In reality, we don't know for certain a lot about tactical survival options because we have not really researched them scientifically, Lewinski contends.

"We've embraced a lot of tactics because they seem logical or because some trainer or other influential 'expert' has persuaded us they're effective," says Lewinski. "I've never seen a football team play a game strictly on logic. They use the practice field to come up with innovations and to 'research' their value. In law enforcement, at best, we have largely tested tactics on relative handfuls of trainees and have drawn broad conclusions without the scientific process being imposed."

Verifying Theories

Through strategic alliances built by the Force Science Research Center, Lewinski intends to expand not only his research capabilities but also the ability to create and verify survival options that address the challenges being documented by his growing roster of discoveries.

Conducting such research is not cheap or easy, so Lewinski is willing to take all the help he can get. Recognizing the importance of understanding officers' reaction time, law enforcement agencies have offered personnel for research-related experiments. Through another alliance, Lewinski is using donated equipment from IES Interactive Training of Littleton, Colo., to conduct further research on deadly force.

Also collaborating closely with FSRC is Fox Valley Technical College in Appleton, Wis., which provides hands-on, in-service instruction to law enforcement officers. "The officers attending our courses can serve as a great pool for devising and testing tactical options," explains Bob Roberts, criminal justice dean of Fox Valley College and a member of FSRC's national advisory board.

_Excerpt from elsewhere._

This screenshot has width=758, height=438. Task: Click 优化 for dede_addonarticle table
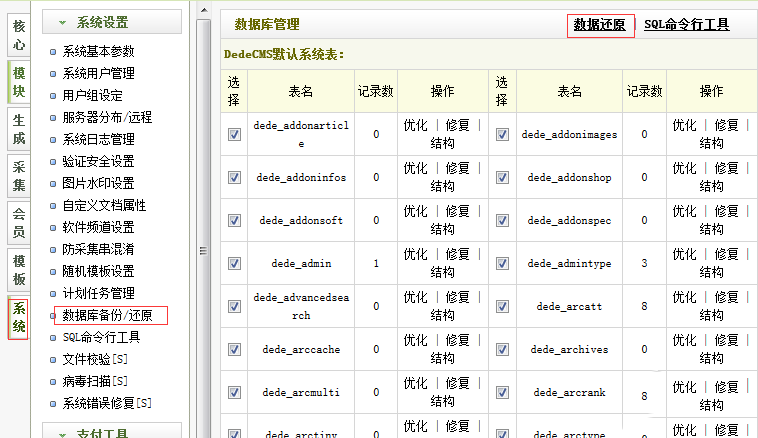415,125
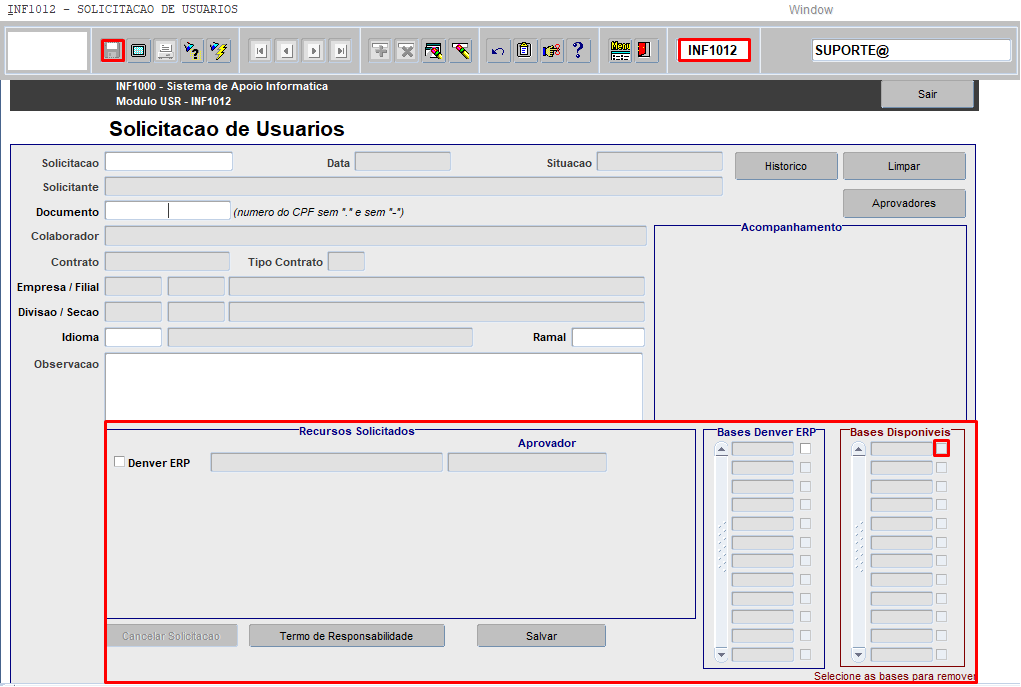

Meanwhile, as funds permit, Lewinski and other researchers at the Force Science Research Center will be delving into the secrets of topics such as how the information officers detect in their peripheral vision impacts their judgment and reaction time and how perception and visual discrimination change under various light conditions.

"Each of these inquiries is bound to produce discoveries that will present significant challenges to trainers and officers and, ultimately, result in important strides forward in the campaign to make law enforcement personnel safer in America and throughout the world," says Lewinski.

Charles Remsberg is the co-founder and former president of Calibre Press. He has written textbooks concerning officer survival and has co-produced several police training videos.